I was not wrong. While I'd been cradled in his reminiscences of Mrs. Bagley's, Potts had taken the elevator straight to floor eight, had opened a window, and had thrown himself out to his death. From the window I saw the splattered mess on the parking lot below, and in between my panting for breath and shivering in the chill draft I heard the first siren squeal, and I leaned my forehead on the sill, and I sobbed.

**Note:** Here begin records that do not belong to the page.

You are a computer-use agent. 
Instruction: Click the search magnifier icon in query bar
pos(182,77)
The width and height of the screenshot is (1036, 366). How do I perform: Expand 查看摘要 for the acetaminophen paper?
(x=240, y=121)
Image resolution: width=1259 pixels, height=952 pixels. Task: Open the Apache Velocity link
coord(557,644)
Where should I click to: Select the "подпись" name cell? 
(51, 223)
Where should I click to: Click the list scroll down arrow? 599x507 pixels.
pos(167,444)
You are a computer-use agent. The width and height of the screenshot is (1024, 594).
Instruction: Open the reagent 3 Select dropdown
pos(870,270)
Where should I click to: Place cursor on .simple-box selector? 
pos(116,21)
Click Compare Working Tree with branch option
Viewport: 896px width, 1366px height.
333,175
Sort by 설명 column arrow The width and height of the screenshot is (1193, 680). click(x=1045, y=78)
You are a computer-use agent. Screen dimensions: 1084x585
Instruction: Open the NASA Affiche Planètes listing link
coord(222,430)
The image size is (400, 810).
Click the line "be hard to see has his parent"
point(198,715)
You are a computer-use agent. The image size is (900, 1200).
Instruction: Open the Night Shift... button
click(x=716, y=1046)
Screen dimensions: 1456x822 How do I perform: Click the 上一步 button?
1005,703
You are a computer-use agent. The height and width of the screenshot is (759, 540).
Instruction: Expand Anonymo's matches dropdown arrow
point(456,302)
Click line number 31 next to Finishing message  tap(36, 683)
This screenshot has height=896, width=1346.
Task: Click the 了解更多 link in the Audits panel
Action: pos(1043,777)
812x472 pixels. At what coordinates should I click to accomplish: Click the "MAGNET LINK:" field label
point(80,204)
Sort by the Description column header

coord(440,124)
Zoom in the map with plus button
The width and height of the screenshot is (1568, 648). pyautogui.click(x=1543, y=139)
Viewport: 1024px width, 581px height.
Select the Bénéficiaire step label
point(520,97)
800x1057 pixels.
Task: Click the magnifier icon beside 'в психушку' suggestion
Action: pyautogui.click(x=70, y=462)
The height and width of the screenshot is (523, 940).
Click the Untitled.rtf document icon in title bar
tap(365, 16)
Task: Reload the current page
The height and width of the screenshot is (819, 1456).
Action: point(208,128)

"Did he leave a note?" asked Berry.
"Yeah. It was pi
"What did it mean?"
"It was meant for Jo. When Potts and Chuck and I were together with Jo upstairs, Jo kept niggling Potts to take better care of his patients, to 'feed the cat.' Jo said that if Potts had been on his toes, the Yellow Man mightn't have died." I found myself thinking of Potts as a tragic figure, a guy who'd been a happy towheaded kid you'd love to take fishing with you, who'd mistakenly invested in academic medicine when he'd have been happy in his family business, and who'd become a splattered mess on the parking lot of a hospital in a city he'd despised. What had been the seductiveness of medicine? Why? "They killed him."
"Who did?" asked Berry.
"Jo, the Fish, the others . . ."
While most of us in the House felt empty and didn't know what to say or do, others had definite ideas. Jo, perhaps thinking of her own pop's leap from a bridge, to his death, raised the question of the postmortem exam "to find out if there had been any organic precipitant." The Fish talked to us in a heartfelt way, about how "suicide is always an existential alternative."
The Leggo seemed upset, puzzled that one of his boys, especially one who he'd thought had loved him more than most, had killed himself. He talked about "the pressures of the internship year" and about "the waste of a great talent." The Leggo reassured us that he wanted to give us some time off to mourn. However, he could not do this. In fact, we'd have to all work a little harder, to fill in: "You'll all have to pitch in and help."